Key Moments
Stanford CME296 Diffusion & Large Vision Models | Spring 2026 | Lecture 8 - Trending Topics
Want to know something specific about what's covered?
We've already dissected every moment. Ask and we will deliver (with timestamps).
Key Moments
Flow Matching, a recent paradigm, is now the default for image generation due to its efficiency, but top models are ditching VAEs and text encoders, scaling to billions of parameters for state-of-the-art results.
Key Insights
The current state-of-the-art in image generation models, like Hydream 01, are scaling to 8 billion and even 200 billion parameters, demonstrating that massive scale can overcome limitations like operating directly in pixel space without a VAE.
Flow matching is the default paradigm for image generation in 2026, offering a more efficient approach than diffusion or score matching, especially with variants like rectified flow enabling faster inference with fewer steps.
Video generation models extend image generation principles by adding a temporal dimension, requiring models to maintain temporal consistency and often employing a 3D VAE for spatio-temporal compression.
Image editing tasks are shifting from 'generation from scratch' to specialized editing actions, potentially driven by Vision-Language Models (VLMs) that can interpret editing intents and translate them into actionable software commands.
Diffusion models are being adapted for Large Language Models (LLMs) to enable non-autoregressive text generation, potentially offering up to 10x speedups for tasks like coding by generating entire sequences from noise at once.
The cost of generating high-quality images is approximately 10 cents per megapixel, with efforts focused on distillation and hardware innovation to reduce this price and improve accessibility.
Core image generation paradigms: diffusion, score matching, and flow matching
The course began by exploring foundational paradigms for image generation.

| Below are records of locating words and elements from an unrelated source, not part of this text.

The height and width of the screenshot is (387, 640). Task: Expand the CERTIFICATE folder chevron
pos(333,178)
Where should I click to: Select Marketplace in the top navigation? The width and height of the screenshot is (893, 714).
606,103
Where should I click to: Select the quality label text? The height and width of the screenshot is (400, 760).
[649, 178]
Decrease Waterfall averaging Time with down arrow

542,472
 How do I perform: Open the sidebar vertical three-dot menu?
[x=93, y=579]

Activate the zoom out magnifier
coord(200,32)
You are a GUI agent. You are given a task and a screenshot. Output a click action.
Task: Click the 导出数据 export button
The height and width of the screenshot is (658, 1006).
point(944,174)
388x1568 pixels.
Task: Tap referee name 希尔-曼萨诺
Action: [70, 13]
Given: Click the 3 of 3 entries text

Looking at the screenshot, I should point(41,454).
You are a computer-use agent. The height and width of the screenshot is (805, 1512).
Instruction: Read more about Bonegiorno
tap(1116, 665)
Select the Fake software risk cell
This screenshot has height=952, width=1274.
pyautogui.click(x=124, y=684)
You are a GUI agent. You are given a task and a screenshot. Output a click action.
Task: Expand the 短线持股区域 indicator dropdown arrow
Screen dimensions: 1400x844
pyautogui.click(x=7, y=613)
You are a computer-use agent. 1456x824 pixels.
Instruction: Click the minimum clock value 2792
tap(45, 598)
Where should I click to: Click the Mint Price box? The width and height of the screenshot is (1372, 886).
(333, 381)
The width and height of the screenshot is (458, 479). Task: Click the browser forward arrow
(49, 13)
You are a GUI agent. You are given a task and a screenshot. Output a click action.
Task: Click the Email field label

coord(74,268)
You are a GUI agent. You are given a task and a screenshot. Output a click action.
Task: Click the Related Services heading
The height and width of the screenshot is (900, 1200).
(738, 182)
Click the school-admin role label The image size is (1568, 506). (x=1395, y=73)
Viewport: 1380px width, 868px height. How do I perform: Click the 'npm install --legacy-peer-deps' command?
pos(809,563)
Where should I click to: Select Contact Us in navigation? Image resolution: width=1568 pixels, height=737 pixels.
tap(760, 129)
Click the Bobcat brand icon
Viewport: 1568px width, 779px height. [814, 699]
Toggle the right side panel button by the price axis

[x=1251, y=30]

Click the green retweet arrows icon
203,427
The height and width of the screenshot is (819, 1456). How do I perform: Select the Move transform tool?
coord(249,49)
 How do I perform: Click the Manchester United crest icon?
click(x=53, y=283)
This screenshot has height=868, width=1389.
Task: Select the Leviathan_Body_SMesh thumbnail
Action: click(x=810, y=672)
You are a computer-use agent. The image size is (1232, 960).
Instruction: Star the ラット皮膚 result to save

Diffusion models work by progressively corrupting images into noise via a forward process and then learning to reverse this process to generate clean images from noise. This involves estimating the noise added at each step, often using an L2 regression loss. Score matching, the second paradigm, focuses on learning the 'score' of the data distribution, which is the gradient of the log probability density. This score acts like a compass, guiding generation from noise towards the data distribution. It was shown that both diffusion and score matching can be unified under a continuous formulation via stochastic differential equations. The third and most recent paradigm, flow matching, frames generation as transporting probability density from an initial distribution to a target data distribution. It involves learning a vector field that describes the velocity of particles moving between distributions. Flow matching is considered the preferred method in 2026, particularly variants like rectified flow, which offer straighter paths for faster inference with fewer steps. This approach is favored for its practical efficiency and is often used by default for generative tasks.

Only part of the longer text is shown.